Reproduce the entries shown below only from the line with "Open the admin" down to the line with "Viewport: 414px width, 259px height.", keeping both end lines and copying each one exactly.

RECORDS FOR THE EXERCISE:
>>
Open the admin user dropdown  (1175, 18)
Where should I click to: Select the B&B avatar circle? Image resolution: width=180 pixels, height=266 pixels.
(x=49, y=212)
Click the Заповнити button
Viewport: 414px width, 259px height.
<<
>>
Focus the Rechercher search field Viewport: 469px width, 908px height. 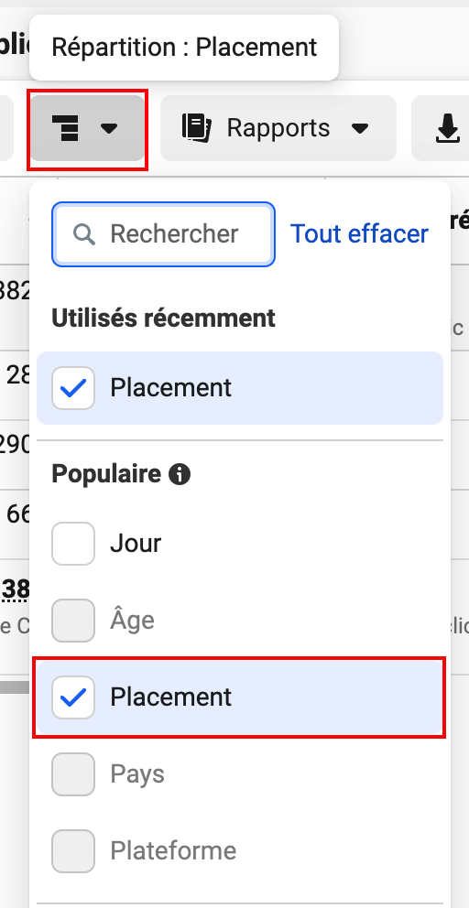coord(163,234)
<<
>>
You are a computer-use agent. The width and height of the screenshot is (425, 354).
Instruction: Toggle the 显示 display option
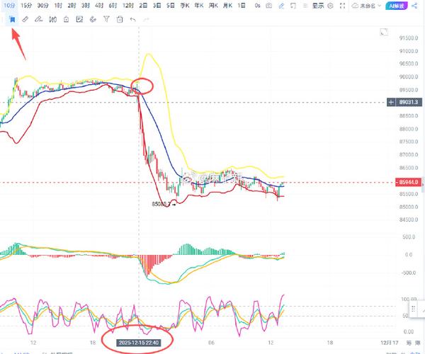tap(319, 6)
<<
RESULT OF THIS TASK:
Open the admin user dropdown  (1175, 18)
Where should I click to: Select the B&B avatar circle? Image resolution: width=180 pixels, height=266 pixels.
(x=49, y=212)
Click the Заповнити button
Viewport: 414px width, 259px height.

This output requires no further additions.